Dunia digital menawarkan gambaran yang jelas tentang bagaimana pilihan kita membangun algoritma yang memengaruhi pengalaman kita. Ketika kita membuka video atau konten tertentu, algoritma platform media sosial mulai “belajar” dari pilihan kita dan merekomendasikan lebih banyak konten serupa. Misalnya, membuka video inspiratif tentang pemandangan akan membanjiri laman kita dengan keindahan serupa. Sebaliknya, membuka video yang tidak pantas, seperti konten pornografi, akan menciptakan siklus konten serupa yang sulit dihentikan.

Ini mencerminkan kehidupan nyata: apa yang kita pilih untuk lihat, dengar, dan lakukan menjadi pola yang semakin memperkuat kecenderungan kita. Dalam psikologi, fenomena ini dikenal sebagai reinforcement loop—perilaku kita diperkuat oleh hasil yang konsisten, menciptakan kebiasaan baik atau buruk. Hal ini pula yang mendasari pentingnya exposure effect dalam komunikasi: semakin sering kita terpapar sesuatu, semakin besar pengaruhnya terhadap pola pikir dan tindakan kita.

Tantangan Kebaikan: Menanam Padi di Tengah Rumput Liar

Seperti dalam kehidupan nyata, menanam kebaikan sering kali membutuhkan usaha yang lebih keras daripada membiarkan keburukan tumbuh. Menanam padi, misalnya, memerlukan perawatan khusus untuk mencegah rumput liar mengambil alih. Sebaliknya, menanam rumput liar tidak memerlukan usaha, tetapi hampir mustahil mengharapkan padi tumbuh di antaranya.

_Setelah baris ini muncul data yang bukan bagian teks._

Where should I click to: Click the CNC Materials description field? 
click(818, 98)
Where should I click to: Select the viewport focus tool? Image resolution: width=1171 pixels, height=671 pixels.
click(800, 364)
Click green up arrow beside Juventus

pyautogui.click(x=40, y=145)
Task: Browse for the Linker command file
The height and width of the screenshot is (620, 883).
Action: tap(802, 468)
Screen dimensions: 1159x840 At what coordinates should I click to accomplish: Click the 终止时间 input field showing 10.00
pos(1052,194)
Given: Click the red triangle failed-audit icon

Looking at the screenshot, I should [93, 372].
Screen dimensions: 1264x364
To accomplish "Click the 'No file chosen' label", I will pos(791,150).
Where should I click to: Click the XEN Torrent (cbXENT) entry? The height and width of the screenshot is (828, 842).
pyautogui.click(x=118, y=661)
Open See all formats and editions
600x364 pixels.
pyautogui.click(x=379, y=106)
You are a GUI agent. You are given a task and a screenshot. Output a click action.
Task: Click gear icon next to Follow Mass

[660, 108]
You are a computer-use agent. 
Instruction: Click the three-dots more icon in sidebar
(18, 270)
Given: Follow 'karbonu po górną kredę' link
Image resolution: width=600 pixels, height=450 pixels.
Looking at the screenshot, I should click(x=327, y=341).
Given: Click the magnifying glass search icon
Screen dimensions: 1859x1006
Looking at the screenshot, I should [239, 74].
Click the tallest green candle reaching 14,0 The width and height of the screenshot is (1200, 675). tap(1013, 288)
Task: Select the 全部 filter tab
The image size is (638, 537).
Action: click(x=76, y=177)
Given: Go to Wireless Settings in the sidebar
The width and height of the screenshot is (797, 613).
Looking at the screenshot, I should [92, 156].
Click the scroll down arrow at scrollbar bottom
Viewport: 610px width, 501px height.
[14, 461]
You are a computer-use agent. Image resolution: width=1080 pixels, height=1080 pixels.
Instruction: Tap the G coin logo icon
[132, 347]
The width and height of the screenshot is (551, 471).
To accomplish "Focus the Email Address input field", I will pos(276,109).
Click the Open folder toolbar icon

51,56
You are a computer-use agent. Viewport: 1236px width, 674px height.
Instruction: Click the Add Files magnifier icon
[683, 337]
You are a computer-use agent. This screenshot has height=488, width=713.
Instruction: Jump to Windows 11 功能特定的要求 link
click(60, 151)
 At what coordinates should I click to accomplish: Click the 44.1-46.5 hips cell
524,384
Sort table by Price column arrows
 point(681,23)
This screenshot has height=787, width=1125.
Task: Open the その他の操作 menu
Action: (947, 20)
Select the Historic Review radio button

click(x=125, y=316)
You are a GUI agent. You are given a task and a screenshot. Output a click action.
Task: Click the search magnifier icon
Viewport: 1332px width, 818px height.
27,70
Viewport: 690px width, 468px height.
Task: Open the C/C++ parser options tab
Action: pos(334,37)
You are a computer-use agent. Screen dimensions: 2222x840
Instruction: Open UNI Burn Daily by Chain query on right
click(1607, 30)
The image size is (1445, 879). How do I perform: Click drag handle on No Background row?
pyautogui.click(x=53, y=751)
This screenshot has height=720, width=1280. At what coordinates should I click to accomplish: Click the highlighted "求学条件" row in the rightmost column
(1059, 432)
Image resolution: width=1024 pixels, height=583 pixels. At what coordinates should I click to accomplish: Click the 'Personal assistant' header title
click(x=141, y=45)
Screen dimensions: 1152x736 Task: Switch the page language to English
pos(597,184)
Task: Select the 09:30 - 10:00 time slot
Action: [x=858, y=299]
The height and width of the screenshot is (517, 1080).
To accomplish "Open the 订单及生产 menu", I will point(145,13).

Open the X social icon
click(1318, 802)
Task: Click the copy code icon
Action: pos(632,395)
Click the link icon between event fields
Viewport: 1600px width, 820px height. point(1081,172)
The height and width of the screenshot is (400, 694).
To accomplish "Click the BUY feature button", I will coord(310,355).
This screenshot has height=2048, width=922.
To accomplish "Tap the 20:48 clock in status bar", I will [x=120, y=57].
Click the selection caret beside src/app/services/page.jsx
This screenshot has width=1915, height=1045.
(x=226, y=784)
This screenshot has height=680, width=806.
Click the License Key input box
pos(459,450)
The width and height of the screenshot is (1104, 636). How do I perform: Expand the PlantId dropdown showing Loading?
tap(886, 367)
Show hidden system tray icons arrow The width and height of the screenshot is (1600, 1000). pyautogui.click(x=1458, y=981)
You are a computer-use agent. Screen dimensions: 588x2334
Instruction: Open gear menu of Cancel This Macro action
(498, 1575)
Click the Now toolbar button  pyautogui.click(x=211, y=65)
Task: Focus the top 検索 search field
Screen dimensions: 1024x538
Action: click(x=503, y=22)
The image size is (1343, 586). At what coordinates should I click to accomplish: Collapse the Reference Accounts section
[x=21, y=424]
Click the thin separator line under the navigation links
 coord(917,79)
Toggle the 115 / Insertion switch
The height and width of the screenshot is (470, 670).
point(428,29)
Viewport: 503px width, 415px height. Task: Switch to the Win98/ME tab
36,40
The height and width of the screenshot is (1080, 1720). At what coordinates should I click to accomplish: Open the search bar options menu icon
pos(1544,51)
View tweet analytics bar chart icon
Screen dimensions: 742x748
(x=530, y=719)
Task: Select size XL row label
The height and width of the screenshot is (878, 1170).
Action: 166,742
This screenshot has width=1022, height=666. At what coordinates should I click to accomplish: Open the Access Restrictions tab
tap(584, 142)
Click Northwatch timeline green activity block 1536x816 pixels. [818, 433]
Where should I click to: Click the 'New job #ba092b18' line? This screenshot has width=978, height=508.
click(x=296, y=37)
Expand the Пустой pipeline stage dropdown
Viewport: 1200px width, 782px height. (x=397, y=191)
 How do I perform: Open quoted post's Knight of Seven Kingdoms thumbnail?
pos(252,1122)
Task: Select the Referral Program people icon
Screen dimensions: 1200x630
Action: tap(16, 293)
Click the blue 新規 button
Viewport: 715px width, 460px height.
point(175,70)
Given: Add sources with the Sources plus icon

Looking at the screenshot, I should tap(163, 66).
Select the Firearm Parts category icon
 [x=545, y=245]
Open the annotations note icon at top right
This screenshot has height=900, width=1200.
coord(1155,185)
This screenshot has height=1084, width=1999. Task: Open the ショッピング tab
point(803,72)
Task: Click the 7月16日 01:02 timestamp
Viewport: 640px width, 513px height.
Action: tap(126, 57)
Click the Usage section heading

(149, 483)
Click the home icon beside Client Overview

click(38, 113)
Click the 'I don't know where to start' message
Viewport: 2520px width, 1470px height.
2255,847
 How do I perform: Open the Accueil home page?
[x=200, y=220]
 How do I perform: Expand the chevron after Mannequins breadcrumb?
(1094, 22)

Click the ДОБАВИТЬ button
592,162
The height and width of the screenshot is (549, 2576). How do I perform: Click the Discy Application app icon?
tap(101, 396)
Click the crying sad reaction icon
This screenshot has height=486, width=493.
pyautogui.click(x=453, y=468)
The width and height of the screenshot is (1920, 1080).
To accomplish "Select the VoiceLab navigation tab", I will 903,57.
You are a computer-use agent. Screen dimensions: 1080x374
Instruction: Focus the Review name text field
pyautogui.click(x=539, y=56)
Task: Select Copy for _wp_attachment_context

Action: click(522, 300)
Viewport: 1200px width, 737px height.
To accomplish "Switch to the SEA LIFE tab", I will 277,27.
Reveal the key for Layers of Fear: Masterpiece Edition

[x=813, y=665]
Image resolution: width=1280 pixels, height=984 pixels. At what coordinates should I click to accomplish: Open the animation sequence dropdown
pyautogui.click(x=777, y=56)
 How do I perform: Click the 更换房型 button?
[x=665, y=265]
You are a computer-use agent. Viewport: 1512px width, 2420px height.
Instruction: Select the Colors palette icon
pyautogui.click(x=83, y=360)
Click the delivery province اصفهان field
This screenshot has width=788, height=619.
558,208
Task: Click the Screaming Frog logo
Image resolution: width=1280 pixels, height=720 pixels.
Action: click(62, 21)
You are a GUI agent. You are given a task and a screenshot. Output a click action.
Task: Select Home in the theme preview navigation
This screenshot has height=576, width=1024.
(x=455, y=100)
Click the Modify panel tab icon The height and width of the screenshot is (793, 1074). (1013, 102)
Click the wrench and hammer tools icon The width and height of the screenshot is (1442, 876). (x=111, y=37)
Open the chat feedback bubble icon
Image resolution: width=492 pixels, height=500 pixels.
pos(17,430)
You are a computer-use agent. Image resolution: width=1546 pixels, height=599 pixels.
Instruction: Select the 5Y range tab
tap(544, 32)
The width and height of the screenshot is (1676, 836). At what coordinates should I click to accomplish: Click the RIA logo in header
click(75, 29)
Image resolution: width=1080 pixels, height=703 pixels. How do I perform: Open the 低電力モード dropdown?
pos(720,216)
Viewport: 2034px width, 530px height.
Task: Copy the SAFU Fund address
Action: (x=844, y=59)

Dalam ilmu komunikasi, fenomena ini dapat dijelaskan melalui teori paparan selektif, di mana individu cenderung lebih mudah menerima informasi atau tindakan yang membutuhkan sedikit usaha. Keburukan sering kali menarik karena memberikan kepuasan instan, sementara kebaikan memerlukan dedikasi, waktu, dan kesabaran. Psikologi perilaku menjelaskan ini melalui delay of gratification—kemampuan untuk menunda kesenangan demi hasil yang lebih besar di masa depan.

Namun, meski sulit, menanam kebaikan memiliki dampak yang jauh lebih mendalam. Psikolog Albert Bandura, dalam teorinya tentang pembelajaran sosial, menegaskan bahwa tindakan kebaikan tidak hanya memperbaiki individu, tetapi juga menciptakan efek domino yang memengaruhi orang lain di sekitar kita. Ketika kita berbicara baik, berbuat baik, atau menunjukkan perilaku positif, kita menanamkan benih yang mungkin tumbuh menjadi inspirasi bagi orang lain.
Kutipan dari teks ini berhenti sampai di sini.